_Exercise brief_: Pick out each line of the material below that contains the string "card", and copy those lines. Letter case matters.

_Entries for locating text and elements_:
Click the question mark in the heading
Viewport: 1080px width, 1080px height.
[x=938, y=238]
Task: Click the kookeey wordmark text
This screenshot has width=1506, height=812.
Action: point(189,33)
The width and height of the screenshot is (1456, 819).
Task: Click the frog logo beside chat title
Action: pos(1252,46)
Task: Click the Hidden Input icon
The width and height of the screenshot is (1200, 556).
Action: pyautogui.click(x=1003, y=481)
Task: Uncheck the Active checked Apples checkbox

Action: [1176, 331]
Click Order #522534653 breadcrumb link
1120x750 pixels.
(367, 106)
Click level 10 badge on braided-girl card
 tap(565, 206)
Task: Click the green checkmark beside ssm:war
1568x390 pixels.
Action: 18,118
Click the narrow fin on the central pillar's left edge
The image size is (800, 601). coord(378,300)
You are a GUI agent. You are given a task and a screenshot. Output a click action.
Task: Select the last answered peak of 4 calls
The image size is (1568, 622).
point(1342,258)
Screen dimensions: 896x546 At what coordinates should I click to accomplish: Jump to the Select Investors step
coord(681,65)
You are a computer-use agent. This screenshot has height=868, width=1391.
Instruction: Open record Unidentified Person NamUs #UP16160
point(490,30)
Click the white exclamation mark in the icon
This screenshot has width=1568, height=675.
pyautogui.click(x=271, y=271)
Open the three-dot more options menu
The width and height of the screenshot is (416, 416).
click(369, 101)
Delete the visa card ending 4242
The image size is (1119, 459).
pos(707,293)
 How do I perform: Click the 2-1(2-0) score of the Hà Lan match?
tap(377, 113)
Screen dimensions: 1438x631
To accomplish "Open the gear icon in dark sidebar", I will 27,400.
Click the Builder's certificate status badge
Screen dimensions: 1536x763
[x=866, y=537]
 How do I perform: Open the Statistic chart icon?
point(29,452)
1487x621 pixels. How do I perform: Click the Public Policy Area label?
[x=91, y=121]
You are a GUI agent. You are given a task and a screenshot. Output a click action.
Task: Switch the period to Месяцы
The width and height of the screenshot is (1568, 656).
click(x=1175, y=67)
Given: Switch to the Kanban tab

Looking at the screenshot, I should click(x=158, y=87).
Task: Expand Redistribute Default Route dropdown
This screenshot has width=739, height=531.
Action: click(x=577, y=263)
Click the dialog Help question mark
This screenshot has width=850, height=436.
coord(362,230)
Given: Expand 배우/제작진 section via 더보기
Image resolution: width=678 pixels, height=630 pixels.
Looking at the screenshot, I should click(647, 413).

_Solution for this exercise_:
Click level 10 badge on braided-girl card
Delete the visa card ending 4242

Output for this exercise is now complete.